SQL Join – Joining Products and Orders with Quantity Ordered by Buyer

join;

Table A is a list of "products" and table B is a list of "orders" referencing products (using product_id), along with buyers informations (buyer_name ecc) and the quantity of each product buyed.

An order has many products and a single buyer, so that when a buyer issues an order, a row with the same buyer_name and order_no is inserted into table B for each product ordered along with the desired quantity.

Which are the two fastest queries to join "products" and "orders" so that for every "products" row I have also the quantity that a specified buyer has ordered:

  • in a single order (order_no is specified)
  • in all his orders (sum quantity in every order issued by the buyer)

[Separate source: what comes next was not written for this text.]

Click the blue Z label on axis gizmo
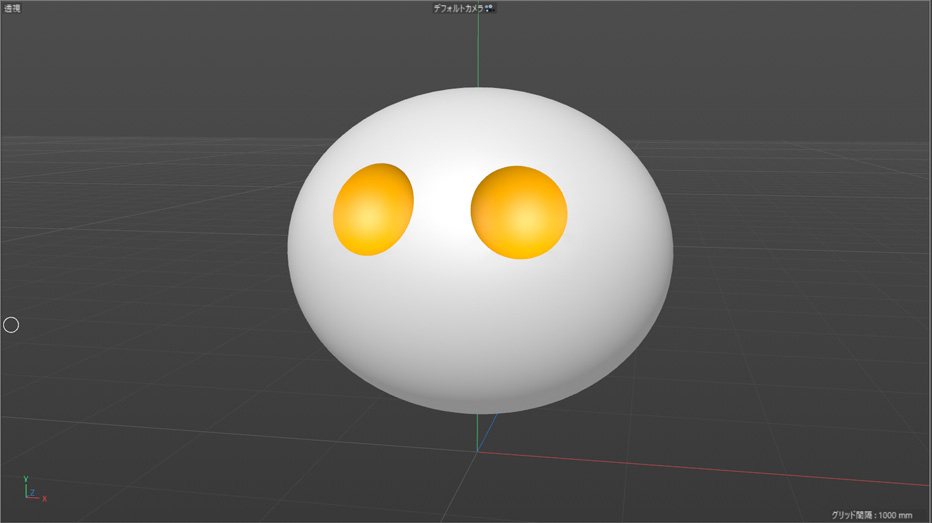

To be efficient, all the "orders" rows not belonging to the specified buyer (and not having the specified order_no for the first query) should be excluded before the join, but every row from "products" should be returned, even if the product has not been ordered from the buyer (quantity should be 0 in this case).

UPDATE (from comments):

Current query:

SELECT p.*, o.buyer_name, coalesce(o.quantity,0)
  FROM products p
         LEFT JOIN (SELECT *
                      FROM orders
                     WHERE buyer_name='Joe'
                      AND order_no=123
                   ) AS o USING(product_id)

I'm not having a performance issue now, and am not looking to tightly tune this specific query, but to ensure I'm writing queries efficiently in general. Similarly, current DBMS is PostgreSQL 9.4.4 – but looking for generic advice that would apply to most SQL variants.

Best Answer

In general, it's best to leave the specifics of how the data is joined together to the DB engine - usually, there is an optimizer that looks at table/index statistics, and figures out the most efficient way to eliminate rows from consideration. If you're having issues with performance on a specific query, you can sometimes force the engine to use a particular method/option on a given query - but this can lead to good performance in specific cases and bad performance in everything else.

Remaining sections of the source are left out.